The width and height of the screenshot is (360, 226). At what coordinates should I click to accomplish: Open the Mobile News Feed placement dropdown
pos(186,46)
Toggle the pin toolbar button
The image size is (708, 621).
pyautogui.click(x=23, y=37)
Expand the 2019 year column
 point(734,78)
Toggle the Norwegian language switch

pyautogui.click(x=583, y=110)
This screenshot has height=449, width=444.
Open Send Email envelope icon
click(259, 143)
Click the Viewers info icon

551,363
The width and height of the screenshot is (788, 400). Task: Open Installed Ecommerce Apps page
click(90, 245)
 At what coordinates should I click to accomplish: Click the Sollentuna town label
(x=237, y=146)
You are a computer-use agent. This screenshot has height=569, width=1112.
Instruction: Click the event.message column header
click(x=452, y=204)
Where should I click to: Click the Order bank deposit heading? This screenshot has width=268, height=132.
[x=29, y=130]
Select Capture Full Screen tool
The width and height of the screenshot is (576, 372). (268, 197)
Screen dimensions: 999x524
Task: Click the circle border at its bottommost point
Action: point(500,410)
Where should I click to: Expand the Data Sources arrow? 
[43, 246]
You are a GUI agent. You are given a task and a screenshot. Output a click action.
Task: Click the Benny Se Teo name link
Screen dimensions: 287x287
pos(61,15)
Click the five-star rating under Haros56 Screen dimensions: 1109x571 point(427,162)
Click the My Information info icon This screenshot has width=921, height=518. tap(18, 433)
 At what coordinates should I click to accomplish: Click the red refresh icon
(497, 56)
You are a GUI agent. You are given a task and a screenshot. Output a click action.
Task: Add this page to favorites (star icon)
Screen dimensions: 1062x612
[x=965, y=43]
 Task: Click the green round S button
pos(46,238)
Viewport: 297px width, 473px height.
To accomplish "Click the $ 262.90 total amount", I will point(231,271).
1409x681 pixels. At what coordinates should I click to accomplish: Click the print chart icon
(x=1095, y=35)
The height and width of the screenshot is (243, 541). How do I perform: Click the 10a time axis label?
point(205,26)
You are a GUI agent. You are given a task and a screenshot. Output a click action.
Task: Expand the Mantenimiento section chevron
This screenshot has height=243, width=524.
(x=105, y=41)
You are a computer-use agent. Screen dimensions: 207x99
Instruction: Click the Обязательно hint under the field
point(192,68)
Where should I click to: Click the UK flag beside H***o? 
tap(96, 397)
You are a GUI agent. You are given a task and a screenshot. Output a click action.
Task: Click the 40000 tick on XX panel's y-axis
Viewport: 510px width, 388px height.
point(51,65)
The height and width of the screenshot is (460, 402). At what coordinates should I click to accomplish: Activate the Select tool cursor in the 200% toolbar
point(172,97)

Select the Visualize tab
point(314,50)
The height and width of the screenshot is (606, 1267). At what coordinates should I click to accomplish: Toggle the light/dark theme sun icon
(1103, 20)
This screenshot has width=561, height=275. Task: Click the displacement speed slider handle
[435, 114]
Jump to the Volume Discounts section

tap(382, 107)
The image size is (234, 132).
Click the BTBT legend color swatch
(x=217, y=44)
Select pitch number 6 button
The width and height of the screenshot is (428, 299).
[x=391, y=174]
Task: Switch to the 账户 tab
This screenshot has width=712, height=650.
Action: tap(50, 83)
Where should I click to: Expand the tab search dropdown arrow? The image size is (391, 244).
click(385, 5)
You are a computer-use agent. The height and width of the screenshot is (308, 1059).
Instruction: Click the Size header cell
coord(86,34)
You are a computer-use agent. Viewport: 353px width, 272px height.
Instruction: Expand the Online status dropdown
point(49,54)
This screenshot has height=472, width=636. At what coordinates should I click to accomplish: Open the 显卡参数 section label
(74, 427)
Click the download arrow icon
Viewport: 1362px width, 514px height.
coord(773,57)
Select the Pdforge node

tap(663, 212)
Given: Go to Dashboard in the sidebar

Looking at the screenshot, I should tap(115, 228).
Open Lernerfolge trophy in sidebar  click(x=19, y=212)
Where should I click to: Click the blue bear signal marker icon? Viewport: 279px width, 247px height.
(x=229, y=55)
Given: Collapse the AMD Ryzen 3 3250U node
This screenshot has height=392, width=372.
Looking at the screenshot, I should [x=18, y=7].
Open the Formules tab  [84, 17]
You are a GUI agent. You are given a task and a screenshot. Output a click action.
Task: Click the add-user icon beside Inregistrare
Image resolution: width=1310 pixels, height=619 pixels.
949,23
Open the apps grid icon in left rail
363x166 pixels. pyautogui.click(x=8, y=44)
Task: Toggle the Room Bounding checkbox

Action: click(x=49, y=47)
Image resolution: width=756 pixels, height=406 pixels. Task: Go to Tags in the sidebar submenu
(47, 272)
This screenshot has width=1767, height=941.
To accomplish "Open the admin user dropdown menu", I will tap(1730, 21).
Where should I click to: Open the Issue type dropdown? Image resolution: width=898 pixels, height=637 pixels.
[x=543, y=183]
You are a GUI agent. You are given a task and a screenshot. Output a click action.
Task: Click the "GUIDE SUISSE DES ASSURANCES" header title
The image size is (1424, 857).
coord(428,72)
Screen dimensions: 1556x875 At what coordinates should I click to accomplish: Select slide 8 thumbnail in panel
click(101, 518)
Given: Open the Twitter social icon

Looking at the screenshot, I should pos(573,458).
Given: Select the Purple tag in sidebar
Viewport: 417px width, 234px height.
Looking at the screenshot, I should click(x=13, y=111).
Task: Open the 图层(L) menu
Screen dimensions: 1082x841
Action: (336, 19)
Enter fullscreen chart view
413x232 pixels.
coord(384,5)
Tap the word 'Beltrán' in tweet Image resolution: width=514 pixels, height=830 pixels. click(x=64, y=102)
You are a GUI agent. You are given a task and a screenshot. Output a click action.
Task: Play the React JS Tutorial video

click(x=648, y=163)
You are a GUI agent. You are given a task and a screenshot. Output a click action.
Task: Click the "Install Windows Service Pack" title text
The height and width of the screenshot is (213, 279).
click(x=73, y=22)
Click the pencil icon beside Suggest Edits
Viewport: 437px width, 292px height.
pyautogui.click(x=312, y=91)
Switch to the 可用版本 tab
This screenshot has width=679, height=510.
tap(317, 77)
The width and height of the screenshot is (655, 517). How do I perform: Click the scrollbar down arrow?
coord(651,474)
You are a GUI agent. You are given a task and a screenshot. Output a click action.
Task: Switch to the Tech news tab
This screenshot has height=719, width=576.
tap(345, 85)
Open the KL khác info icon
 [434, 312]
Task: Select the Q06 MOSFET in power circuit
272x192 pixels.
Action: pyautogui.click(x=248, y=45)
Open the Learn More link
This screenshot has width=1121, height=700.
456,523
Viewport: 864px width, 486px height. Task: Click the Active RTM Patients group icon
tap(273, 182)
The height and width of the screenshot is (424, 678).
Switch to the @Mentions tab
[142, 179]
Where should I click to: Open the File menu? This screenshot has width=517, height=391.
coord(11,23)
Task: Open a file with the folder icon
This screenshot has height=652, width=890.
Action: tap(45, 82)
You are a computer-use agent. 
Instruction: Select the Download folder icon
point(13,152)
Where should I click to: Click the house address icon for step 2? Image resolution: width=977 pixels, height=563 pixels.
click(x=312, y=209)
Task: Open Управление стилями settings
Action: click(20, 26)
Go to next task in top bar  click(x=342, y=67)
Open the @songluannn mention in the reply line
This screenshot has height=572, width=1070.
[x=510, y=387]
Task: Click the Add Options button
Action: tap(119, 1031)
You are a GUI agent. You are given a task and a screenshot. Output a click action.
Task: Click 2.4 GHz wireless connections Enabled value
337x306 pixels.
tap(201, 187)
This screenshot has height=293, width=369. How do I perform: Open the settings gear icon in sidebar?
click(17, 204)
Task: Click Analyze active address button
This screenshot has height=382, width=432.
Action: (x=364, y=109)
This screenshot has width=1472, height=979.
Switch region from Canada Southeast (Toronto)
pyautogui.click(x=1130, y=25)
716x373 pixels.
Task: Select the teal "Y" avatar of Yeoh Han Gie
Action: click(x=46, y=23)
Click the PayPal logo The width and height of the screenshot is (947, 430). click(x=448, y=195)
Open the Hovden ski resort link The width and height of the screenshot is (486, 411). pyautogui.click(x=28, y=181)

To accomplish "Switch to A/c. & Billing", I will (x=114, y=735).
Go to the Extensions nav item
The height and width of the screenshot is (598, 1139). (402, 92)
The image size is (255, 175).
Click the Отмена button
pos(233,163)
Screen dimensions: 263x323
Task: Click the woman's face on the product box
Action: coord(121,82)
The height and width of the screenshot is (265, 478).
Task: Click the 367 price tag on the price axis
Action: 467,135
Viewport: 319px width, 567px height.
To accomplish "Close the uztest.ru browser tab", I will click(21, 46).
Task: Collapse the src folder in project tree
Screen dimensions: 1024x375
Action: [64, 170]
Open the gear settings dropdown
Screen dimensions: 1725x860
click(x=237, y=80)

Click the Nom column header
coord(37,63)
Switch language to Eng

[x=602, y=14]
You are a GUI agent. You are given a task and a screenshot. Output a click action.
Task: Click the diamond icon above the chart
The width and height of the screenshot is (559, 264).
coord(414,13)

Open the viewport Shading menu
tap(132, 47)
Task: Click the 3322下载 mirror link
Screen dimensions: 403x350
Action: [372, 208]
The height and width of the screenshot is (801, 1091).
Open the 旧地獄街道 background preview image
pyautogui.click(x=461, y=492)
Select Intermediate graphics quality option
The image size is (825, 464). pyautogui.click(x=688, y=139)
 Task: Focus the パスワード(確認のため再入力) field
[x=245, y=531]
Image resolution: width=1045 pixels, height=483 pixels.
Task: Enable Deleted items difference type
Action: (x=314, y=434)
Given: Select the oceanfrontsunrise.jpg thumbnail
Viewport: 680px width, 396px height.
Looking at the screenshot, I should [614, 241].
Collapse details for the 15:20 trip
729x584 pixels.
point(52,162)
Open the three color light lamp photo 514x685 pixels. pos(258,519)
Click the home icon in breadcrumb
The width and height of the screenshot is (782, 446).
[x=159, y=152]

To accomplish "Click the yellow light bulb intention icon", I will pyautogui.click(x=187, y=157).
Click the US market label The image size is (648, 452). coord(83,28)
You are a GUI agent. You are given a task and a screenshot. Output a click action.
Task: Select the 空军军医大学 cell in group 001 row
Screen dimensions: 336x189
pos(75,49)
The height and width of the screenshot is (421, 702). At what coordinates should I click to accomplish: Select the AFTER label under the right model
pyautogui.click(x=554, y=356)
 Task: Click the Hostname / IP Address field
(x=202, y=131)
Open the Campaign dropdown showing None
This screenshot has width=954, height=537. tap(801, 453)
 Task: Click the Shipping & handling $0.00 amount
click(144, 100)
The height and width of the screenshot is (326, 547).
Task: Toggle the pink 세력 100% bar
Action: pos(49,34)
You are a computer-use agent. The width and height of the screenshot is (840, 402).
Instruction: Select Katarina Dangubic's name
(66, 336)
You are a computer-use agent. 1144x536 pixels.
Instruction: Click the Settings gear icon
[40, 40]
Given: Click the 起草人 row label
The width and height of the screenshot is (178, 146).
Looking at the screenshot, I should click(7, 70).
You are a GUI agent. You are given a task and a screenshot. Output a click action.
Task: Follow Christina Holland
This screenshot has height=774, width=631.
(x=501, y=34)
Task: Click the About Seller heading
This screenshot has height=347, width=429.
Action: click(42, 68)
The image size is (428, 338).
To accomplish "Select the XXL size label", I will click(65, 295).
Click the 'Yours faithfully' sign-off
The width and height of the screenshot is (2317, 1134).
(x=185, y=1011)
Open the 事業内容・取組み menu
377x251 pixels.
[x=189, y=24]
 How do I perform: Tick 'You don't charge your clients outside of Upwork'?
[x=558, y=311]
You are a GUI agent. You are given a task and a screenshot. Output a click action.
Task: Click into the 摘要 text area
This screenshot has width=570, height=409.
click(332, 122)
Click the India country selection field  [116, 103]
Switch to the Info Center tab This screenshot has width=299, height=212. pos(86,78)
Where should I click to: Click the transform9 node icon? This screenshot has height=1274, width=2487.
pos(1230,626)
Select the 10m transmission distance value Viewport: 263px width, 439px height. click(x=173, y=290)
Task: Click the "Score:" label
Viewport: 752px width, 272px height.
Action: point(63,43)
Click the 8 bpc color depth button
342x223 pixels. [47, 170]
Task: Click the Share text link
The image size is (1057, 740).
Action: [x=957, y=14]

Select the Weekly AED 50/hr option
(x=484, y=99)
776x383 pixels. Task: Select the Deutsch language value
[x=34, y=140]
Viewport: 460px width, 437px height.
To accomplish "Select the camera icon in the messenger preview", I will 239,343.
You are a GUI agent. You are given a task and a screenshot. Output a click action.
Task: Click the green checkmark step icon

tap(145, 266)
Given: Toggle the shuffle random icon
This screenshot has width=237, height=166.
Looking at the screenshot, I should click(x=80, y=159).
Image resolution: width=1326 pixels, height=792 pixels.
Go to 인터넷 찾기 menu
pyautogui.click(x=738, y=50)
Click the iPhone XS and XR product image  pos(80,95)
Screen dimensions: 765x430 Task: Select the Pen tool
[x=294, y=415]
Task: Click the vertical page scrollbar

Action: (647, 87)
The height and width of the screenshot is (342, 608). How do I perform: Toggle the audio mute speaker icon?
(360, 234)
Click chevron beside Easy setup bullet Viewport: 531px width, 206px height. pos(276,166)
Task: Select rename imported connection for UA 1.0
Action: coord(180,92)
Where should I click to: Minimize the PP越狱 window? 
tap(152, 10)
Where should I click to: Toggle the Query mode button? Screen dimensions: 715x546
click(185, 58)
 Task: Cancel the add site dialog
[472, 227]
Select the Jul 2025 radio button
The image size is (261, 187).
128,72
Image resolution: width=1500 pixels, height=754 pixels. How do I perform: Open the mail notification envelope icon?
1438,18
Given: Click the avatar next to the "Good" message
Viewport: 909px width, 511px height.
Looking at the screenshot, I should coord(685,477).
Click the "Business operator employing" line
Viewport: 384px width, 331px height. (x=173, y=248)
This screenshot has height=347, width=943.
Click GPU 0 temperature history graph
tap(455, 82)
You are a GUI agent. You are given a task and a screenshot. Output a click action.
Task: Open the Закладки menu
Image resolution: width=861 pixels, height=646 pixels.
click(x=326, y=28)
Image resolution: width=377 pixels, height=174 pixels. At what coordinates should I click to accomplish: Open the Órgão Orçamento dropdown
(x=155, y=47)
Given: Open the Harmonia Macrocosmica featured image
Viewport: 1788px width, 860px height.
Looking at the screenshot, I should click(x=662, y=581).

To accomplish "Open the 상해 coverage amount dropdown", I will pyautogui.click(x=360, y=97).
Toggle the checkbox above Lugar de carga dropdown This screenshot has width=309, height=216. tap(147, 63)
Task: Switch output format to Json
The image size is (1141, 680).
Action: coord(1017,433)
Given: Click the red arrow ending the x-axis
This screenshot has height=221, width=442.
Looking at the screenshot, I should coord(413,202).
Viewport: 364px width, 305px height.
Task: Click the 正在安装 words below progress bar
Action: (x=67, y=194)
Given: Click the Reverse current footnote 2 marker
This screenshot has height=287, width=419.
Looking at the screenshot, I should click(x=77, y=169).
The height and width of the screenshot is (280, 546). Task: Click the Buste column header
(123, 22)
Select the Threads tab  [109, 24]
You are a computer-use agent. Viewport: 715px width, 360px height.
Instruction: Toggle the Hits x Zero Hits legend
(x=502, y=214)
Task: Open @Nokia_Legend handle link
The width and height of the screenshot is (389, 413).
# # # # # # #
## Brief
Copy each line of the preceding material that contains "title".

## Written response
Task: Click the "GUIDE SUISSE DES ASSURANCES" header title
Task: Click the "Install Windows Service Pack" title text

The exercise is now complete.